Institutional Shareholder Services and Glass Lewis have expressed concerns about McDonald’s independence.
McDonald joined the board of THG, formerly known as The Hut Group, in 2010 and currently sits on the compensation, nominating and sustainability committees. He is also the founder and chief investment officer of investment advisory firm Belerion Capital, which last year worked with asset manager King Street Capital on a unsuccessful bid for THG.
The recommendation ahead of THG’s annual meeting on June 21 comes after a turbulent period for the group and its chief executive, Matthew Moulding, including several profit warnings and concerns about corporate governance.
Molding co-founded the company in 2004. He listed with a valuation of £5.4 billion in 2020 but now has a market capitalization of £800m. He was highly critical of the London Stock Exchange and described the company’s decision to register as a “mistake”.
ISS said that while pragmatic in cases where a non-executive director’s tenure has reached or exceeded nine years, McDonald’s was “not considered independent” because he sits on the board with the founders.
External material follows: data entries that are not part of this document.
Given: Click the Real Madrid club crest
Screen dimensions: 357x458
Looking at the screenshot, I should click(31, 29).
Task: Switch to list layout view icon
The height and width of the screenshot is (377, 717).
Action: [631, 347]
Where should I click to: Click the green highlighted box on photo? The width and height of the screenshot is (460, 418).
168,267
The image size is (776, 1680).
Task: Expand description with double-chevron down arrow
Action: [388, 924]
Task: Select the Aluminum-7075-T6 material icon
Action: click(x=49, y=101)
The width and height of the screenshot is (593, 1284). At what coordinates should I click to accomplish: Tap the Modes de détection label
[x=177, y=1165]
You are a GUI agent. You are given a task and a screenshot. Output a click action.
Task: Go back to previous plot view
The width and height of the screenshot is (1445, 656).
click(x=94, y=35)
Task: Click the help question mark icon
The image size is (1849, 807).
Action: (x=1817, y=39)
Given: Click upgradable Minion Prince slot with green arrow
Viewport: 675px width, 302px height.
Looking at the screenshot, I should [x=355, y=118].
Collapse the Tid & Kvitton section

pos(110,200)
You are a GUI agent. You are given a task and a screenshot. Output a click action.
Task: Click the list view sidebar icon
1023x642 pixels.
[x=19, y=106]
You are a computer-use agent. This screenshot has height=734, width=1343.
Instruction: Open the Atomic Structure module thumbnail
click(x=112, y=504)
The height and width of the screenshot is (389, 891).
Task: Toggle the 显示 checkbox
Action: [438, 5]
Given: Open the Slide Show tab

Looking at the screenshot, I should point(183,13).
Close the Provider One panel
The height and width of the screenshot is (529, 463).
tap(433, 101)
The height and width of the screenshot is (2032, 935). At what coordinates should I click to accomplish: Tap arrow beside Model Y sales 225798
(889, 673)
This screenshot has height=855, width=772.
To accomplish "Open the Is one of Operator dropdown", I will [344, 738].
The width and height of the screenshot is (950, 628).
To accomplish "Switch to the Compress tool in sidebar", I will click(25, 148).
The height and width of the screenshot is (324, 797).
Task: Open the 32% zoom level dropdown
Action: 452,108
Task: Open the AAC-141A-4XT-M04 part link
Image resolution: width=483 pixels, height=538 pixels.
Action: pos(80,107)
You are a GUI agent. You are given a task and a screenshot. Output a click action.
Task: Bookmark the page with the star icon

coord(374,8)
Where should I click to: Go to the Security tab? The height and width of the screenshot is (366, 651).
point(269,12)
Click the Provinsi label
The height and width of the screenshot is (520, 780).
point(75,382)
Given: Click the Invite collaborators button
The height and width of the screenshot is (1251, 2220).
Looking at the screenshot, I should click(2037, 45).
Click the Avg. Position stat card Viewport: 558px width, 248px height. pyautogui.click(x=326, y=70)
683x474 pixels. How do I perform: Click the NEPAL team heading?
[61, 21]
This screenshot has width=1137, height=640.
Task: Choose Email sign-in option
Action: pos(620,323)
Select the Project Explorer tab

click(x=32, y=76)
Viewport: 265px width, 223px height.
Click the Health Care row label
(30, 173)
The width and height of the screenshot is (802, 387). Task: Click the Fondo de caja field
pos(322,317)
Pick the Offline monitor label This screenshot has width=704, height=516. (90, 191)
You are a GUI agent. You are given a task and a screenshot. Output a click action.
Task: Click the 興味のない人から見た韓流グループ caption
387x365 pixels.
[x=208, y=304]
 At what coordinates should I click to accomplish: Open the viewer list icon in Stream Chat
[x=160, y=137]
Molding and John Gallemore for 13 years.
Glass Lewis also said he was an “affiliate or insider” of the compensation committee. ISS added in its report: “The shortcomings include the fact that the compensation committee is not fully independent.”
In the company’s latest annual report, the board defended McDonald’s position on the compensation committee. He said he “recognizes the need for an independent composition” of the compensation committee, but added “it would not be in the interests of the company and its shareholders for Iain McDonald to resign”.
His “experience and broad financial expertise and strong investment acumen make him well equipped to serve on the compensation committee,” the report adds.
McDonald’s previously withdrew from board discussions of takeover proposals due to a “conflict of interest”, according to ISS. When THG rejected Belerion’s £2billion in May last year, it confirmed there had been three takeover approaches for the company.
Glass Lewis also urged shareholders to reject THG’s compensation report over an “unwarranted” salary increase for the company’s new chief financial officer. Damian Sanders will earn £500,000 a year, 11% more than his predecessor, Gallemore.
THG said: “Charles Allen joined the Board as Independent Non-Executive Chairman in March 2022 with a clear mandate to improve governance, transparency and to strengthen and refresh the Board by enhancing its independence and diversity.
“Since then, the board has appointed three new independent directors (non-executive directors) in Gillian Kent, Dean Moore and Sue Farr, as senior independent non-executive directors, and with a commitment for further appointments in accordance to good corporate governance and as a priority issue in 2023.”